Bringing the event to WNC is like coming home, says editor Hank Will. “Hendersonville was the birthplace of Mother Earth News — sort of the cradle from which we sprang,” he points out. “And there seems to be a real interest in sustainable living.”
Hands-on learning always been part of the program. From the mid-1970s to the mid-’80s, the magazine hosted thousands of visitors each summer at its 600-acre Eco-Village, where they could learn about everything from beekeeping to cordwood construction to experimental gardens, houses and energy projects.
The fair began in 2010 as a way to bring the magazine to life and carry its mission to different places around the country, Will explains. The initial event was held at Seven Springs Mountain Resort in Pennsylvania, a sister company, with new locations added each year. The 2016 edition will be presented at a half-dozen sites around the country between now and late October.
In the 1960s, notes Will, Western North Carolina’s cheap land and agreeable climate attracted people wanting to practice sustainable living, and many of them remain.
He believes such practices as organic farming and humanely raised, grass-fed meats are even more important today.
“There’s been such an increase in the use of chemicals since the 1970s,” says Will. “We’re dumping millions of tons of chemicals into the earth.

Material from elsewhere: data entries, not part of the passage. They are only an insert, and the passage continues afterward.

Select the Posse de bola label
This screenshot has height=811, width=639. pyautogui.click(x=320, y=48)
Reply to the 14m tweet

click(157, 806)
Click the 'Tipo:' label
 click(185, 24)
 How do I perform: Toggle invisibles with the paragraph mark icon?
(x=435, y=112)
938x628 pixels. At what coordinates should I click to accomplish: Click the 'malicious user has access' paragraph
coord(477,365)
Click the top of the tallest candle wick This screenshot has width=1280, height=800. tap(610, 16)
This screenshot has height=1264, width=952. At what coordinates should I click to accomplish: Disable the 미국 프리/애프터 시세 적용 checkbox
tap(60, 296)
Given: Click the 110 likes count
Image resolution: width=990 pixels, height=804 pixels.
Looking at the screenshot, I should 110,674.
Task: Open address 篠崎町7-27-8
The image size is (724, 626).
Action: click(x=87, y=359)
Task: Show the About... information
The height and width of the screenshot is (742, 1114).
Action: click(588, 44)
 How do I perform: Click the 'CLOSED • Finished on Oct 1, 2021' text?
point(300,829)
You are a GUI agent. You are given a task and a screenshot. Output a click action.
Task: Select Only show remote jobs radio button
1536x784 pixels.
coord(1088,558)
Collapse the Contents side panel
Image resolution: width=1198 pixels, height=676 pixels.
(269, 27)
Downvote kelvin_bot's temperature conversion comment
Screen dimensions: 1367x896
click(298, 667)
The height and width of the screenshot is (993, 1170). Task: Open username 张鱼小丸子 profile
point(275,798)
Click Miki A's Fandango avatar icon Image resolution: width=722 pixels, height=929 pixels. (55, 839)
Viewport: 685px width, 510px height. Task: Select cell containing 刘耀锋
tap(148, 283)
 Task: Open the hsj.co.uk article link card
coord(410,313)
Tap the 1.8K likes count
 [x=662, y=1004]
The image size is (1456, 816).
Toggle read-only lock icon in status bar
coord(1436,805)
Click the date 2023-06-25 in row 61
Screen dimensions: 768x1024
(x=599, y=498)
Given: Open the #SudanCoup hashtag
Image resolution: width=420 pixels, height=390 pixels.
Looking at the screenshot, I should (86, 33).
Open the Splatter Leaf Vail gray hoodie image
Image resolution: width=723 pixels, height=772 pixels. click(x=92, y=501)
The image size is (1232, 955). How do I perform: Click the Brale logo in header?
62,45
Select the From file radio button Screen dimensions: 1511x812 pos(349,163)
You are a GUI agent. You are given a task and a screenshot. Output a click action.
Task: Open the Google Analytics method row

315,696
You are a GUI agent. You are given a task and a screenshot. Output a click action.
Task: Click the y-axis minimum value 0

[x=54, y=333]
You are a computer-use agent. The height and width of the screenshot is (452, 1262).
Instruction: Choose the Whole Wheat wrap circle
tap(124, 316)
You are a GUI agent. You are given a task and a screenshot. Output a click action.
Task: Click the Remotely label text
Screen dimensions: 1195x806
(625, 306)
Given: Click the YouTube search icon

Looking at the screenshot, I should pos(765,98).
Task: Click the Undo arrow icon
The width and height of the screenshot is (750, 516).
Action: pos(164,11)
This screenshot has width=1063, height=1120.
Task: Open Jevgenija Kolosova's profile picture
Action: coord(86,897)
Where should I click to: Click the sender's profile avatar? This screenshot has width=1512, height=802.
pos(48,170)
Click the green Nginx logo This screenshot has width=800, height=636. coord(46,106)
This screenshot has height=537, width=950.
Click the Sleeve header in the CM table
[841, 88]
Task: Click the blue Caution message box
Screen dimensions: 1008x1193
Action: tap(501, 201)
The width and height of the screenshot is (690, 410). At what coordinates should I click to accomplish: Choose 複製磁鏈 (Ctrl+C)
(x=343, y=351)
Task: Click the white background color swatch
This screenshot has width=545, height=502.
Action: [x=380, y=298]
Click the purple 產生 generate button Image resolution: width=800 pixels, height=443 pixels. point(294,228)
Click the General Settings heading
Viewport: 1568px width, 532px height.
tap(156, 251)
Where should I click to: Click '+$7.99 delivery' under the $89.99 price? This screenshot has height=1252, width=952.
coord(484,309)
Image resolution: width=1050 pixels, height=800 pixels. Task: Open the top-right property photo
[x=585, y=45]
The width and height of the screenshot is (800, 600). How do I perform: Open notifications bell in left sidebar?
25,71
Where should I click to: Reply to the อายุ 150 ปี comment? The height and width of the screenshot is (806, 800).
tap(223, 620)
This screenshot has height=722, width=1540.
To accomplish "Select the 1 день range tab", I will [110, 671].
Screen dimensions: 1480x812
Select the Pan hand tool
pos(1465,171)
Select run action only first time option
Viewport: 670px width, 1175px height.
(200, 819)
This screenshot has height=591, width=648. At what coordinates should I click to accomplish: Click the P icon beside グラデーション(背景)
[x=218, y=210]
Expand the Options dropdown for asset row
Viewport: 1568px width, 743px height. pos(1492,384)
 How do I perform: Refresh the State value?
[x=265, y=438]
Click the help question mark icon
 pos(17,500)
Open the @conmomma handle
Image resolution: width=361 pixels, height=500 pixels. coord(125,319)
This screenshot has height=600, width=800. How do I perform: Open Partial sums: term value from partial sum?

We can’t keep doing that. We spray Roundup on our wheat just before harvest so it will dry more quickly.”
Unfortunately, he continues, most folks still don’t really understand the problem and its long-term consequences. And like Mother Earth News, which bills itself as the nation’s largest and longest-running sustainable living publication, the fair is meant to educate consumers.
More than 150 workshops and demonstrations will cover everything from fermenting vegetables to cheesemaking, basketry and soapmaking, living off the grid, getting the most out of a small garden and raising chickens. There’s even a workshop on distilling liquor legally at home.
Demonstrations will showcase such diverse skills as “Spinning Cotton on the Charkha or Gandhi Wheel,” “Blacksmithing for Your Homestead,” “Nonelectric Grain Grinding,” “Waterless, Greaseless Cooking” and “How to Make Seed Bombs.”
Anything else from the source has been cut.